### AIM
Render the stretch of lines from the start through the line that contains "(x=368, y=200)" as a two-column CSV with the headers instruction and answer, giving one row for each instruction paired with its answer. Put each value in a single quoted field, with any line breaks replaced by spaces.
--- THE RECORDS ---
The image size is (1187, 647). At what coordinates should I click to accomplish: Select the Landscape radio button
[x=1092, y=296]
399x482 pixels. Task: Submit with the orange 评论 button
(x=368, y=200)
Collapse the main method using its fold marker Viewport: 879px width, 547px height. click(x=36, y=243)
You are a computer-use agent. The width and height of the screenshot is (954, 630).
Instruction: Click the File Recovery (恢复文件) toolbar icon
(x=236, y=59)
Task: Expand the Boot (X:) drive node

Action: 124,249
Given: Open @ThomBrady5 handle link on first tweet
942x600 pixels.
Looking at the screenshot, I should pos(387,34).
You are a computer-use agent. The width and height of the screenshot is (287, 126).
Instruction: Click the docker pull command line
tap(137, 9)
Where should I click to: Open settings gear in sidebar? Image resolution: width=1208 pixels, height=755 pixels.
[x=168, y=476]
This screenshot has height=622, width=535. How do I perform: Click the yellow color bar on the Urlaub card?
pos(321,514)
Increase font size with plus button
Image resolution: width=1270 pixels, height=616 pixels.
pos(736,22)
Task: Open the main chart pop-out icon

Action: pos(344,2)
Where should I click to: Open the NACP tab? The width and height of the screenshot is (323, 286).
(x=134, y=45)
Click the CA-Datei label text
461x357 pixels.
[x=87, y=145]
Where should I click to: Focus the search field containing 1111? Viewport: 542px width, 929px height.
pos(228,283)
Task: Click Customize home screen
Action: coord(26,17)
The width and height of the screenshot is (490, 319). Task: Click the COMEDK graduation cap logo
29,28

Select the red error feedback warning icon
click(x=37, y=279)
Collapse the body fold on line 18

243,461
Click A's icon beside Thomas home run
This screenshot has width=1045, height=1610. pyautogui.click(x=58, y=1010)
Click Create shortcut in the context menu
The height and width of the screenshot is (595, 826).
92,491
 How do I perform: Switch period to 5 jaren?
---
### RESULT FOR THIS TASK
instruction,answer
"The image size is (1187, 647). At what coordinates should I click to accomplish: Select the Landscape radio button","[x=1092, y=296]"
"399x482 pixels. Task: Submit with the orange 评论 button","(x=368, y=200)"